Disse que sim ao Sr. Carlos sem condições. Ligou ao seu fiel primo Paulo Figueiredo que conhecia bem o vizinho para tratar com ele os detalhes. No dia seguinte, a 9 de setembro de 2009, o primo Paulo assinava o contrato de promessa de compra e venda. Um ano depois, a 17 de agosto de 2010, com algumas vicissitudes de permeio, entre as quais um arredondamento generoso do preço acordado para pagar as arcas velhas de madeira que o Sr. Carlos deixara na casa, Paulo assinava a escritura pública que mudou por completo o destino da torre.
“Deus quer, o homem sonha, a obra nasce. Deus quis que a terra fosse toda uma” (Fernando Pessoa)
Em 17 de setembro de 2012 a Torre de Oriz ou dos Coimbras, incluindo o seu pátio e construções, foi classificada como Monumento de Interesse Público. A dignidade da velha torre estava resgatada.

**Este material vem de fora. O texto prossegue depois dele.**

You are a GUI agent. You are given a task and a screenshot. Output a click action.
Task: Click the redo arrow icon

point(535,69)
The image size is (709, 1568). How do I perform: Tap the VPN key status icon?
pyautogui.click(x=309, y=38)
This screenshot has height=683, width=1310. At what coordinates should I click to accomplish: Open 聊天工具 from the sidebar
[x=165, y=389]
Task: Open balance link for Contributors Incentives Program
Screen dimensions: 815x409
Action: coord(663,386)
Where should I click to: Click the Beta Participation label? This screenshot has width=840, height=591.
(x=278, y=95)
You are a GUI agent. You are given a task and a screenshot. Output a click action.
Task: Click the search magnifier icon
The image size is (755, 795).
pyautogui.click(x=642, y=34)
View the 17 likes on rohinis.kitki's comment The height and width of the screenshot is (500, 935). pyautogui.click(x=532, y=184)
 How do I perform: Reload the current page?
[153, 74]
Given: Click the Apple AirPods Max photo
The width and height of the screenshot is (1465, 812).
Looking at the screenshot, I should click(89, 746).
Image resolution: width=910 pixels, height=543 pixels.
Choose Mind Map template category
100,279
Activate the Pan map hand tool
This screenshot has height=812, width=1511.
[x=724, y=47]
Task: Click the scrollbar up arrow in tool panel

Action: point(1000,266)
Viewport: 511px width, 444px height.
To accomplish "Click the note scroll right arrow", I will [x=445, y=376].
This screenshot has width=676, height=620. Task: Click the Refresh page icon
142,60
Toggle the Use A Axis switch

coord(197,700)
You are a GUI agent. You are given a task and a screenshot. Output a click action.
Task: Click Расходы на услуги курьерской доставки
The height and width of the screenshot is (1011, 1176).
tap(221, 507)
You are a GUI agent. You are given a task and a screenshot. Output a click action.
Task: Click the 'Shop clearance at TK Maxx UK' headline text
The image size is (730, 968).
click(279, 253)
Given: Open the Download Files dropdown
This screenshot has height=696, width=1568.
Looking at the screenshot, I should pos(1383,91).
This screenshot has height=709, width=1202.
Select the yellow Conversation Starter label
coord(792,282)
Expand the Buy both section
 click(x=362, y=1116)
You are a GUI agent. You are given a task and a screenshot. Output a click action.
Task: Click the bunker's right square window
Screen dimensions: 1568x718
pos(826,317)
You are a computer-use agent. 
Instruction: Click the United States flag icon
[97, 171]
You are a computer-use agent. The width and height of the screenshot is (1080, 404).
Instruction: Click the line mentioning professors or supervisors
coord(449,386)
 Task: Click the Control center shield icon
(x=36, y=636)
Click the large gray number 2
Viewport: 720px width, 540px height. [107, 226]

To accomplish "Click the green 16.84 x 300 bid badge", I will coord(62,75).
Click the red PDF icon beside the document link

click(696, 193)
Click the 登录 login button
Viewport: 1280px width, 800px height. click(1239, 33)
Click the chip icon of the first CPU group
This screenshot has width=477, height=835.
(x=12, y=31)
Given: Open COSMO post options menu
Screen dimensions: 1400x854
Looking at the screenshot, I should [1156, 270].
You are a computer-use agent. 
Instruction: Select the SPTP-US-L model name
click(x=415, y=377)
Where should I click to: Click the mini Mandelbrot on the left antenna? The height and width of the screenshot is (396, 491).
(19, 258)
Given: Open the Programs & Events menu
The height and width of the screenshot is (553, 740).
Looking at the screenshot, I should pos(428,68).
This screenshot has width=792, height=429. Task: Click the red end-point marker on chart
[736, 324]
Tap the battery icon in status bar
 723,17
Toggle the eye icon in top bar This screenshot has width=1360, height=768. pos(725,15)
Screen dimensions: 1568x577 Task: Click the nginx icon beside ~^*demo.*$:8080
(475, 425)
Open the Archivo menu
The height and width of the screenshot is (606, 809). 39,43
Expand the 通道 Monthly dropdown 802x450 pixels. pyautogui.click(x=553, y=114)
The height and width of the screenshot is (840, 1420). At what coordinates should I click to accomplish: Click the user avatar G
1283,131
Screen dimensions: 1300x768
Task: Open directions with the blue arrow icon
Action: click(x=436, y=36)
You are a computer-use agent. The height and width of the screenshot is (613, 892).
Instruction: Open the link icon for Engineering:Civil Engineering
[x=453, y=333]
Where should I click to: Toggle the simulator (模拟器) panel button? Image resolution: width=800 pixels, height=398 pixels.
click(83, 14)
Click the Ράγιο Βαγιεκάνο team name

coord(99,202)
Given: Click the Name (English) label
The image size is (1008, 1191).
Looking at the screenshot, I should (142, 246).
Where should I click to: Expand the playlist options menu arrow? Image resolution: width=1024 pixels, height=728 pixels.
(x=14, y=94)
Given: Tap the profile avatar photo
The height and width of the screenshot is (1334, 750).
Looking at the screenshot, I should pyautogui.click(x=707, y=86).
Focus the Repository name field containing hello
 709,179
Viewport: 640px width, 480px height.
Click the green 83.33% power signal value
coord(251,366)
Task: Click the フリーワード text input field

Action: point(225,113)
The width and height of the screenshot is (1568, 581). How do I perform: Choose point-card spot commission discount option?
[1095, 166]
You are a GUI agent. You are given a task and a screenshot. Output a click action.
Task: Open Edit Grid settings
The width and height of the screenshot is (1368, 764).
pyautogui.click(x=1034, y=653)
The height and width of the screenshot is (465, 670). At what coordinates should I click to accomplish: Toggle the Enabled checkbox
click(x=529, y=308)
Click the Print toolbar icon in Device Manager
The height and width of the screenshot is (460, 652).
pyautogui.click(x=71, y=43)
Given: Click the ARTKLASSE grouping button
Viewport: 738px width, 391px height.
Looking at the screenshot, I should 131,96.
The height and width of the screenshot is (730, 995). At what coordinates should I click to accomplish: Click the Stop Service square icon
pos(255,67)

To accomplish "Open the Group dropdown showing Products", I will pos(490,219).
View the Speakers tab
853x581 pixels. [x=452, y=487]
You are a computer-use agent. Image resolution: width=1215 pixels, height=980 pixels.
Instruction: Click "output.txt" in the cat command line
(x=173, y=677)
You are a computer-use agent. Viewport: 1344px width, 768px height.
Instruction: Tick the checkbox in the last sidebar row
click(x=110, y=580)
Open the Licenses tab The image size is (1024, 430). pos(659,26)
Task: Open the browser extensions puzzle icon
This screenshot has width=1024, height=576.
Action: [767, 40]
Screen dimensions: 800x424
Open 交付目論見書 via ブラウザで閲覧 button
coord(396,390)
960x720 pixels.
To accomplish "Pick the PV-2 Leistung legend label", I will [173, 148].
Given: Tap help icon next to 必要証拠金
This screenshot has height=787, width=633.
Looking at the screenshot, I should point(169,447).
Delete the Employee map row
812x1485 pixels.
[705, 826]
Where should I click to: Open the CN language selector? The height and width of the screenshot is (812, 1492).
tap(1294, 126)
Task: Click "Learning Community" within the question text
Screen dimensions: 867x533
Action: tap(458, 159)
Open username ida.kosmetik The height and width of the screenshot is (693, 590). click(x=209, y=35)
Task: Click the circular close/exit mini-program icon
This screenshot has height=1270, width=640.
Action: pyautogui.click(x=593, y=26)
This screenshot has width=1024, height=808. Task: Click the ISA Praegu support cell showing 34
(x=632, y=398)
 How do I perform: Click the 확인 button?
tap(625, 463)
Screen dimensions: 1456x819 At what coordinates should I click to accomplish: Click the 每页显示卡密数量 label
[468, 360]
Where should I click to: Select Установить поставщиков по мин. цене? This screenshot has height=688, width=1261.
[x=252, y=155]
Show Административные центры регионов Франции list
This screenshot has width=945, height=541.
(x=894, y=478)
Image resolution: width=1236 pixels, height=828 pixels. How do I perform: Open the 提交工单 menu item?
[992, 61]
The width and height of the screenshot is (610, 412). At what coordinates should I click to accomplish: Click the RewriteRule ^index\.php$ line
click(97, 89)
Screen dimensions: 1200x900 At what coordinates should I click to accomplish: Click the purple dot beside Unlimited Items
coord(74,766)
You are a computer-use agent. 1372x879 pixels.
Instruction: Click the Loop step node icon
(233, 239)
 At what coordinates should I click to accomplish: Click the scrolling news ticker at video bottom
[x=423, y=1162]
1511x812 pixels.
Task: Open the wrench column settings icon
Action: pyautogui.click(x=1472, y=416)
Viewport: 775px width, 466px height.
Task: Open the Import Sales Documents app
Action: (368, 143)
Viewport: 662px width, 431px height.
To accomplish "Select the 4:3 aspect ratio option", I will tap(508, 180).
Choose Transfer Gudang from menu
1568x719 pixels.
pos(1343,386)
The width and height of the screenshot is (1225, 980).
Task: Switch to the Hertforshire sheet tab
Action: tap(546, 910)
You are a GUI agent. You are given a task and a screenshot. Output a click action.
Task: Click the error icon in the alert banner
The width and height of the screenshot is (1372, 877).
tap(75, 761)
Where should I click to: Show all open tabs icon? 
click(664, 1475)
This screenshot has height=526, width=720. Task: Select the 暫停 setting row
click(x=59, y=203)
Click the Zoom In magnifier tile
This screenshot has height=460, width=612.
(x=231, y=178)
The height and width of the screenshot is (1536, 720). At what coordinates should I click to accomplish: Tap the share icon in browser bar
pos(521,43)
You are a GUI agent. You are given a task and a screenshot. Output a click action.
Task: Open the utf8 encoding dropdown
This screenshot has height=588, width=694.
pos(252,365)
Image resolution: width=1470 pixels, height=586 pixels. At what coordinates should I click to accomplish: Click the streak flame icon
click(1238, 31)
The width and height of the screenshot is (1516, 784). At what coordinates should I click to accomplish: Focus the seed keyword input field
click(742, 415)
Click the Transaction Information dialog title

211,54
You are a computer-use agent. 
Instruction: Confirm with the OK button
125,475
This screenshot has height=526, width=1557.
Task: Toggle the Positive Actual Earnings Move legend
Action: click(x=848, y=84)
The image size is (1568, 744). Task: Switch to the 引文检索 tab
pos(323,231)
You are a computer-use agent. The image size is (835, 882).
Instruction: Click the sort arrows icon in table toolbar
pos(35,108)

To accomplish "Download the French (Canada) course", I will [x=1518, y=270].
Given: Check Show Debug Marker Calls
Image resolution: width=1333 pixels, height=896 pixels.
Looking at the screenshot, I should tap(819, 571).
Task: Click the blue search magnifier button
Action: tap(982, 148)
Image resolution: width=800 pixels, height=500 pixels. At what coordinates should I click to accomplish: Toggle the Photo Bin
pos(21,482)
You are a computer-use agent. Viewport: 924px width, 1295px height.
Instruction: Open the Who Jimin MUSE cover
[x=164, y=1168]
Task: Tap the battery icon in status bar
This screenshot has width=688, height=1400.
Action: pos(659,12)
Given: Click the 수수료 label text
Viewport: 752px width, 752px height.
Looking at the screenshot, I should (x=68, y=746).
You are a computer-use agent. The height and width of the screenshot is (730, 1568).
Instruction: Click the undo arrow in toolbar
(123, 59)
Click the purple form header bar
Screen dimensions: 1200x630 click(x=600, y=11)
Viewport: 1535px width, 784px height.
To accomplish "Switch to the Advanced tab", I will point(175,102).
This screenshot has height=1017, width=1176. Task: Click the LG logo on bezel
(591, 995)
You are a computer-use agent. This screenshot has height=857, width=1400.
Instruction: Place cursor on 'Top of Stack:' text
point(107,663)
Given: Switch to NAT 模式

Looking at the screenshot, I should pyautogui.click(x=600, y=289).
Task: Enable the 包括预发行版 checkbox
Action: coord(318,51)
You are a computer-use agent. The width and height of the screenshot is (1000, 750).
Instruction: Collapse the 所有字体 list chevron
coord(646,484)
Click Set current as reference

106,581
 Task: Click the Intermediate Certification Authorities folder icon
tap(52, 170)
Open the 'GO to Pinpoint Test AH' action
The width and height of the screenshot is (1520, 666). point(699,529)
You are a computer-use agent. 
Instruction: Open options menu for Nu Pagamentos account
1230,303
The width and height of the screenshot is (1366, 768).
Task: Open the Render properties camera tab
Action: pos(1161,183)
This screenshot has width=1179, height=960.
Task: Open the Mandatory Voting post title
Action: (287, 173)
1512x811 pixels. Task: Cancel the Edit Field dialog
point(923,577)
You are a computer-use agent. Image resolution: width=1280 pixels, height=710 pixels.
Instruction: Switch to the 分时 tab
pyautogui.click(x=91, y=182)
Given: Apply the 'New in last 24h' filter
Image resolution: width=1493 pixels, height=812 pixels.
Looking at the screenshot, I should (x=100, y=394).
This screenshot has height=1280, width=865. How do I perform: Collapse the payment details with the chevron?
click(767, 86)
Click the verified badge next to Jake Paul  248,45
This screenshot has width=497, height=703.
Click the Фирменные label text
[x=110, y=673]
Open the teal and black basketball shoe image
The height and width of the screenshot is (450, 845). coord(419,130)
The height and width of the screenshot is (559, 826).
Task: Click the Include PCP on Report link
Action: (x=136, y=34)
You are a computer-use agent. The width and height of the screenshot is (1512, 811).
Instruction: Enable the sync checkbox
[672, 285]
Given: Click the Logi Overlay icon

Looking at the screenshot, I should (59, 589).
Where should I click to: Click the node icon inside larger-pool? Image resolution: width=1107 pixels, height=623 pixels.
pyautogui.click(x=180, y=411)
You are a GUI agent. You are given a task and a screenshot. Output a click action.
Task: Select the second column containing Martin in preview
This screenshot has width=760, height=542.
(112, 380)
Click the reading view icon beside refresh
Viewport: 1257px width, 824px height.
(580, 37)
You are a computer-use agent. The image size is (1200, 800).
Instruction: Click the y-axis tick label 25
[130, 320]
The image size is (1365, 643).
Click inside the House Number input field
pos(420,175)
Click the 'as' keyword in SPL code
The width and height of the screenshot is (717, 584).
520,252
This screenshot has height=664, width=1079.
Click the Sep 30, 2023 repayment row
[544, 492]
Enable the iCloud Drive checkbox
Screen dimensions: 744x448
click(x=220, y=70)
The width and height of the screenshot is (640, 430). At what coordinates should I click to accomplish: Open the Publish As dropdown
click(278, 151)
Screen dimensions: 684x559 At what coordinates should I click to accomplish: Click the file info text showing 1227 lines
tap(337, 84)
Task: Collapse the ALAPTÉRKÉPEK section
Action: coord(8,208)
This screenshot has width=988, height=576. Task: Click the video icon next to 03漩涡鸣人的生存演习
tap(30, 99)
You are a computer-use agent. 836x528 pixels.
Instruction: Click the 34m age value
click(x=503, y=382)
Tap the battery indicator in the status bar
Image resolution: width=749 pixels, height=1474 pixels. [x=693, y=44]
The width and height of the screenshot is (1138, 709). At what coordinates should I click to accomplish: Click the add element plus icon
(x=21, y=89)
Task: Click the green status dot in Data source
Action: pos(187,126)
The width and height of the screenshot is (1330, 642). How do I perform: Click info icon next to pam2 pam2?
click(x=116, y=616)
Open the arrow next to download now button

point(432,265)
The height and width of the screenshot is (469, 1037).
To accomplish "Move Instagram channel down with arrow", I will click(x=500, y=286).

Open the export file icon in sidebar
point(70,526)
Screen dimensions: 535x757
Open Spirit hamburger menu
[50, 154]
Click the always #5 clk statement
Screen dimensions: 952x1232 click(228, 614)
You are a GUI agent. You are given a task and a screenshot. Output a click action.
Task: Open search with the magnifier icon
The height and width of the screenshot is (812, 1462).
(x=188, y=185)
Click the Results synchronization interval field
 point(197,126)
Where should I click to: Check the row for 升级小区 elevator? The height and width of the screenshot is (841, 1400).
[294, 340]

José Paulo a olhar para a Torre de Oriz, com a casa adossada ao lado ainda de pé (fotografia de José João Rigaud de Sousa, 1984).
Recife, agosto de 2025
Paulo de Lencastre
A linha do tempo
2012 – A 17 de setembro, classificação da Torre e do seu conjunto edificado como Monumento de Interesse Público.
2009 – A 9 de setembro, contrato de promessa de compra e venda da Casa da Renda de Carlos Gomes a Paulo de Lencastre.
1976 – A 16 de março, decreto lei extinguindo os foros em Portugal.
1794 – Construção da casa de habitação em frente à Torre.
16?? – Século XVII, data provável de construção da casa adossada à Torre.
1530 – A 16 de fevereiro, Dr. João de Coimbra, fundador da casa e capela dos Coimbras em Braga, compra a Torre de Oriz.
13?? – Século XIV, data provável de construção da Torre (Rigaud de Sousa, 1984).




Projeto de escada e cobertura para a Torre de Oriz em 2025.